Water was easy enough to come by; there were sufficient amounts of it frozen along the edges of the path. The police and workers used shovels to heap snow into buckets then melted it by the brazier, before pouring the icy sludge into one of the many pans sitting atop the brazier. Soon the snow was transformed into hot water.
Dr Deáth had insisted the water should not be boiling; he feared scalding the corpse as the water was poured around it and potentially destroying important evidence. The water just had to be nicely warm, like hot bath water. It might take a little longer to melt all the ice encasing the body this way, but it would prevent any damage befalling it.
The rowing boat was manned by one constable at the oars. Two others manhandled the big, heavy pots of water into the boat and sat on the middle bench. Dr Deáth sat at the stern, ready to supervise the pouring.
The first task was to melt a ch
annel to the body from the shore. This was done by pouring hot water ahead of the boat’s prow and then slapping the ice with an oar. Dr Deáth had his eyes on the body at all times, in case the channel cutting suddenly dislodged it or caused harm. All went as smoothly as could be expected, and the rowing boat was launched. The oarsman could not use his oars in the usual way, and instead pushed himself across the ice, rather like he was punting the boat. Great care had to be taken once they neared the body.
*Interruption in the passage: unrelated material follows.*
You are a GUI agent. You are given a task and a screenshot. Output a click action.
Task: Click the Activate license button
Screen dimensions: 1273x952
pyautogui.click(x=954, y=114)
Any knock with the oar could cause it to disintegrate, and make pieces fall off and disappear into the water.
Dr Deáth peered over the edge of the boat, leaning so far that at one point he was perilously close to tipping the craft onto its side and the constables had to sit opposite him to balance out the motion.
Inspector Park-Coombs stood beside Tommy and Clara to watch the proceedings.
“This Graham Wood,” he said. “Tell me about him.”
“I don’t know a lot,” Clara admitted. “Except he joined Leong’s gang and, at some point, decided she needed to be removed. Or so I have been told. I don’t exactly trust my source.”
Park-Coombs nodded his head thoughtfully.
“When was the body discovered?” Tommy asked him.
“Early this morning by a man on his way to work. He found a police constable and pointed out the corpse. When he first saw it, he thought it was a tangle of branches in the water, only as he got closer did he notice a hand lying on the ice and realise it was a person frozen there.”
“That must have been a shock,” Tommy replied. “Do you suppose he has floated down the canal?”
“I don’t speculate on those things,” the inspector pulled at his moustache. “Water currents are fickle. Could be he was dumped here and has only now floated to the surface or could be he was dumped a mile away. From the state of him, and Dr Deáth has agreed on this, he has been in the water a while.”